Meski kasus ini sudah berlangsung cukup lama, namun baru belakangan ini menjadi sorotan. Berikut adalah ikhtisar singkat tentang perkembangan masa lalu tentang masalah ini:

  • Agustus 2017: Baik Flipkart dan Amazon mendekati Komisaris Pajak Penghasilan (Banding), Bengaluru, untuk meminta klarifikasi.
  • Desember 2017: Sebagai bagian dari sidang kasus Flipkart, CIT (Banding) memutuskan mendukung departemen TI , menyatakan bahwa Flipkart harus mengklasifikasi ulang diskon dan biaya pemasaran sebagai belanja modal.
  • Februari 2018 : Panel Pajak Penghasilan menolak untuk menahan denda pajak sebesar $17.2 Mn (INR 110 Cr) di Flipkart sebagai bagian dari pajak yang dinilai untuk FY15-16. Menurut pejabat TI, Flipkart menghasilkan laba $63,52 juta (INR 408 Cr) untuk FY15-16, sementara perusahaan awalnya melaporkan kerugian $124 juta (INR 796 Cr) untuk tahun keuangan tersebut.

Merinci poin-poin yang diangkat oleh departemen pajak tentang masalah ini, Amar Gahlot, Konsultan – Pajak, Pelanggaran Ekonomi di Lakshmikumaran dan Pengacara Sridharan mengatakan kepada Inc42, “Putusan itu hanya mengatakan bahwa perusahaan e-niaga yang menghabiskan banyak uang per tahun untuk pemasaran dalam rangka untuk membangun merek, tidak akan diizinkan untuk mengurangi jumlah ini dari pendapatan mereka. Alasan di balik ini adalah bahwa belanja modal adalah sesuatu yang menimbulkan aset modal, yang pada dasarnya adalah sesuatu yang akan memberi Anda manfaat selama bertahun-tahun.”

Ini adalah jenis aset modal yang tidak boleh dikurangkan, menurut departemen.

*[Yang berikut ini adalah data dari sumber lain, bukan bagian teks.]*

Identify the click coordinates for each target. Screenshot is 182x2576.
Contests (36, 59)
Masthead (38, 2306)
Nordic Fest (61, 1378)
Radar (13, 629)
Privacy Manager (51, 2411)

Menurut Ashok Shah, CA dan Partner di NA Shah Associates, “Jika Anda mengeluarkan pengeluaran yang memberi Anda manfaat dari alam yang bertahan lama, mungkin ada kasus pelarangan pengeluaran. Tetapi ketika menyangkut pembangunan merek, tidak ada pengeluaran yang bersifat abadi karena tidak mengarah pada penciptaan aset modal. Itu adalah pengeluaran sehari-hari yang dikeluarkan oleh perusahaan.”

Dengan Flipkart sekarang menantang langkah panel Pajak Penghasilan, apakah departemen akan mengubah keputusannya atas reklasifikasi pengeluaran pemasaran dan diskon sebagai pengeluaran modal dan bagaimana hal itu akan mempengaruhi ekosistem startup di India masih harus dilihat.